Public Interest Journalism funded through NZ On Air
As South Auckland undergoes a cultural shift with the ongoing development and gentrification of the area, Villa Junior Lemanu recalls his youth and upbringing through song, dance and spoken word to celebrate and immortalise his memories of his hometown.
Originally a dance-theatre play, Atali’i o le Crezent (Sons of the Crezent) has been adapted into a short film by Irish director Brendan Canty. The pair met when Brendan attended one of Villa’s showcases and was “absolutely blown away” by his performance.
Villa says, “with him being Irish, we talked a great deal about how, even though the work we created was specific to South Auckland, the themes were universal, and it resonated with him as well.”
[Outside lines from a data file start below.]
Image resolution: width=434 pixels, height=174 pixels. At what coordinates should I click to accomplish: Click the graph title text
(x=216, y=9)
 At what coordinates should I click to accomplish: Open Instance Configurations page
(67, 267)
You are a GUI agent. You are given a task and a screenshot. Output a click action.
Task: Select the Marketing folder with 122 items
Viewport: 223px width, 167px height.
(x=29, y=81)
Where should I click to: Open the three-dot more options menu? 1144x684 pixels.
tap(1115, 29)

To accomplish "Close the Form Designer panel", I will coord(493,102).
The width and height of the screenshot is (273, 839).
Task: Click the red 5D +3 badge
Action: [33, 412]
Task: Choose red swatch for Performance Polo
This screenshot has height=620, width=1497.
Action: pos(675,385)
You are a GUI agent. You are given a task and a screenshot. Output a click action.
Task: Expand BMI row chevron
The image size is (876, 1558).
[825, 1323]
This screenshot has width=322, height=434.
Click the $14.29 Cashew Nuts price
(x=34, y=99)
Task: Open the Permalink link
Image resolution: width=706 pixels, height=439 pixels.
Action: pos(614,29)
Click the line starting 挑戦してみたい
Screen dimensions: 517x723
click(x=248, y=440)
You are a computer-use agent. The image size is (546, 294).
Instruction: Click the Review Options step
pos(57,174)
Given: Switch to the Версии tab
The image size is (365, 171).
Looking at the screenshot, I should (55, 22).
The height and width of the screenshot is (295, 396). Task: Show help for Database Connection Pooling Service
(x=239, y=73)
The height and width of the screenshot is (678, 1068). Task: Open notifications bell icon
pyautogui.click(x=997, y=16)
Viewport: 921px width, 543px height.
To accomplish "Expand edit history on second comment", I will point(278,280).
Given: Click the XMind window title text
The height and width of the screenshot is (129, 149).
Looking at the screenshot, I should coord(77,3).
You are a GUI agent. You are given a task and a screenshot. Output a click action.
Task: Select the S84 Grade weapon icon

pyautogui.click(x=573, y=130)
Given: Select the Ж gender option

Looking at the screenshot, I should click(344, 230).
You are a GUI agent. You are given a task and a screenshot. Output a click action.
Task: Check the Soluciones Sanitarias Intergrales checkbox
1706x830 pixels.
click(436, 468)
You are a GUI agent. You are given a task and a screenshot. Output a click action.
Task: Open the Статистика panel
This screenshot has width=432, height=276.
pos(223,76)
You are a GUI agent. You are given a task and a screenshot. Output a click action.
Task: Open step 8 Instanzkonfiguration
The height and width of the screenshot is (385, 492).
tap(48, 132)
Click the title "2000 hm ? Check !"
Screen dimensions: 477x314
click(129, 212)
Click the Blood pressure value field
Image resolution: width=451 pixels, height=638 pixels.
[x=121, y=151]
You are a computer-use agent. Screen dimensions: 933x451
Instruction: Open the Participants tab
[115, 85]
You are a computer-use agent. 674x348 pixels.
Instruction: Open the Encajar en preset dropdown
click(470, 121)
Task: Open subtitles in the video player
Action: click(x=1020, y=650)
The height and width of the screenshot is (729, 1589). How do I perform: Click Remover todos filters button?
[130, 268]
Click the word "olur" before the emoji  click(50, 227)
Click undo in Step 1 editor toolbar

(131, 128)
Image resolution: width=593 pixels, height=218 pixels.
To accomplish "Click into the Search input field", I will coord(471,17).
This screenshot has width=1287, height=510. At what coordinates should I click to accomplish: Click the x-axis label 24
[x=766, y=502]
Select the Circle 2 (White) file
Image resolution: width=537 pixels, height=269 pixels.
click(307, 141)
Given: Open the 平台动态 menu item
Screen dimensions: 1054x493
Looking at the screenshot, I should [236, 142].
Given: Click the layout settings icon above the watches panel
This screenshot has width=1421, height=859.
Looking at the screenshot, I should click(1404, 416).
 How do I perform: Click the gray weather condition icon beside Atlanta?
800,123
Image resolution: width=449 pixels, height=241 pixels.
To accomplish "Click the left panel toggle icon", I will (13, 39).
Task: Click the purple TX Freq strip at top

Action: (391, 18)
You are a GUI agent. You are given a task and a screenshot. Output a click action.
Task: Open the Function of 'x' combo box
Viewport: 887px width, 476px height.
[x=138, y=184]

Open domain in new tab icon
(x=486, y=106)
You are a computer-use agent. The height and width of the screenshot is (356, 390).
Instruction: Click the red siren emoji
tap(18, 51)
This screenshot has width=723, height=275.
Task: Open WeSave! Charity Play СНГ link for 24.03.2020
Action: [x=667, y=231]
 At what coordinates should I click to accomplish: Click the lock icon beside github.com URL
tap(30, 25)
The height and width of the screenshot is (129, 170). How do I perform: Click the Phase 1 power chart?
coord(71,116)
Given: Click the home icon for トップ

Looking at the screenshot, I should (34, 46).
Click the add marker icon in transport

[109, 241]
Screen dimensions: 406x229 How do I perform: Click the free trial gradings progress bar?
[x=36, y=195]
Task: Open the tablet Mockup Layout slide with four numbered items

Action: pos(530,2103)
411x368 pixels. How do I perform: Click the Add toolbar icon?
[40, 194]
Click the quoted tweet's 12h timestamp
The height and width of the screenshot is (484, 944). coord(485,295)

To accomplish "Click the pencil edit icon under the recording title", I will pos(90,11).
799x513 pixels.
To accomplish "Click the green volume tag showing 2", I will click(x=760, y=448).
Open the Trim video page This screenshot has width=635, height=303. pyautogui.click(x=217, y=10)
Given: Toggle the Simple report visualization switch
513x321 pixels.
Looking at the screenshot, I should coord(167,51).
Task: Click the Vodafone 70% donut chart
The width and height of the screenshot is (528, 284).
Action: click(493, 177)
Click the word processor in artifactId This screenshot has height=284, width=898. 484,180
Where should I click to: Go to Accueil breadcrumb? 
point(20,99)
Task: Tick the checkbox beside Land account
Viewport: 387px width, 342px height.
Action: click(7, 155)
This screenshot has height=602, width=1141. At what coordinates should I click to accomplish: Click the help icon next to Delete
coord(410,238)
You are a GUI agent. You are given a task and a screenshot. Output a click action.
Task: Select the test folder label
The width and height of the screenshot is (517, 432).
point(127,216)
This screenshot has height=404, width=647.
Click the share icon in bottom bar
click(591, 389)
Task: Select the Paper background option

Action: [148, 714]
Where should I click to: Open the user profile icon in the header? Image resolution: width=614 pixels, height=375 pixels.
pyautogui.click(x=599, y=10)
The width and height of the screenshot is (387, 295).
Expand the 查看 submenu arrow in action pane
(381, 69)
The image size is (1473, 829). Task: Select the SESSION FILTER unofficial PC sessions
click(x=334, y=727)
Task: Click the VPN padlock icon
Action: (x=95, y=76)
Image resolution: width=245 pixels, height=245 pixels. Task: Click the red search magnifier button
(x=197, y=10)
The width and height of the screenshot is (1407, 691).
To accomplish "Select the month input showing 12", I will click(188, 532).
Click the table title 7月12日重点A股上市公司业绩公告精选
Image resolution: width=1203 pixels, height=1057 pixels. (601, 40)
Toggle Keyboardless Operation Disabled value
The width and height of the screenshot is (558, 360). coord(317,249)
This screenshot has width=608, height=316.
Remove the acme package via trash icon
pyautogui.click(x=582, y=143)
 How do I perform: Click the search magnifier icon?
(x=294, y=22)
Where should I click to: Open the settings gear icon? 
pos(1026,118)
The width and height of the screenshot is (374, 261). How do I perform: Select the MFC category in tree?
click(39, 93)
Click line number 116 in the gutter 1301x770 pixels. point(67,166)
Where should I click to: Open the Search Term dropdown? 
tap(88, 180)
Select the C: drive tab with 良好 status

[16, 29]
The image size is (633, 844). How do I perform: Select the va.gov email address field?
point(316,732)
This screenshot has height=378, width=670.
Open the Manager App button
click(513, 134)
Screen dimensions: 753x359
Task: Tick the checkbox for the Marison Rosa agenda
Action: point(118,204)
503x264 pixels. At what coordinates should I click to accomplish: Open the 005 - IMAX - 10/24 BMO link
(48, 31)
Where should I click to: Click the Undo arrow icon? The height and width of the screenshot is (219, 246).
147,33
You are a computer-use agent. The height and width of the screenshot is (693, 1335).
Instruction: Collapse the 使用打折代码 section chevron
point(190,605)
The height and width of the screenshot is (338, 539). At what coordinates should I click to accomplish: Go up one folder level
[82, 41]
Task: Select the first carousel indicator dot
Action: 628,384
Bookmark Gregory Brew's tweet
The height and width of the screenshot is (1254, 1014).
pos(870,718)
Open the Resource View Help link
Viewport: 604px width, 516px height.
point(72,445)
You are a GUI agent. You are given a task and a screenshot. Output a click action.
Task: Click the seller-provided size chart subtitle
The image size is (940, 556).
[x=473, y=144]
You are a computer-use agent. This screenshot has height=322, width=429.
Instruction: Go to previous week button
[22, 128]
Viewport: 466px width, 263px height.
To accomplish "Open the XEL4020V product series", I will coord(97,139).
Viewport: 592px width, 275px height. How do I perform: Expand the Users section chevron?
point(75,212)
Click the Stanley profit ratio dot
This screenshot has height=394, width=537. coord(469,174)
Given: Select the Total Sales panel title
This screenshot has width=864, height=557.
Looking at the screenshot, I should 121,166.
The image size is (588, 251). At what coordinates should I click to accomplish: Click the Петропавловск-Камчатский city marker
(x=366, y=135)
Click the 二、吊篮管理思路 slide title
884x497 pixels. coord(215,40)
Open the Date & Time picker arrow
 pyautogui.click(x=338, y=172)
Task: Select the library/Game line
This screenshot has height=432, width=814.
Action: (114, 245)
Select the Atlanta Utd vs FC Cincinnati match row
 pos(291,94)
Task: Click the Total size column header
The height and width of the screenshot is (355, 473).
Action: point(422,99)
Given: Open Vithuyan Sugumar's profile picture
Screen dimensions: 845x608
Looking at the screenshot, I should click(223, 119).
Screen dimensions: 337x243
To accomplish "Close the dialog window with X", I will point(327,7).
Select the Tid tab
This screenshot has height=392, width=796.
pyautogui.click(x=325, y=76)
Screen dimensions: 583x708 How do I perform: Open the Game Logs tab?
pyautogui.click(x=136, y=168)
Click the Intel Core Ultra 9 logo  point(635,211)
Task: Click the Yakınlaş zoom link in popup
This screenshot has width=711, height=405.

The origins of Atali’i o le Crezent came from a reaction to a phone call Villa received from his sister during the 2020 lockdown. Villa’s sister notified him about a pamphlet going around their neighbourhood about housing developments and how it could affect some family’s homes.
“I remember at the time feeling worried about whether it would affect my family and their house. All my memories growing up are in that house and it saddened me and made me feel scared to lose it.”
Struck by the thought of losing his childhood home, Villa scrambled for ideas on how to immortalise his memories of South Auckland and in a way, pay homage to the community that raised him to be the man that he is today.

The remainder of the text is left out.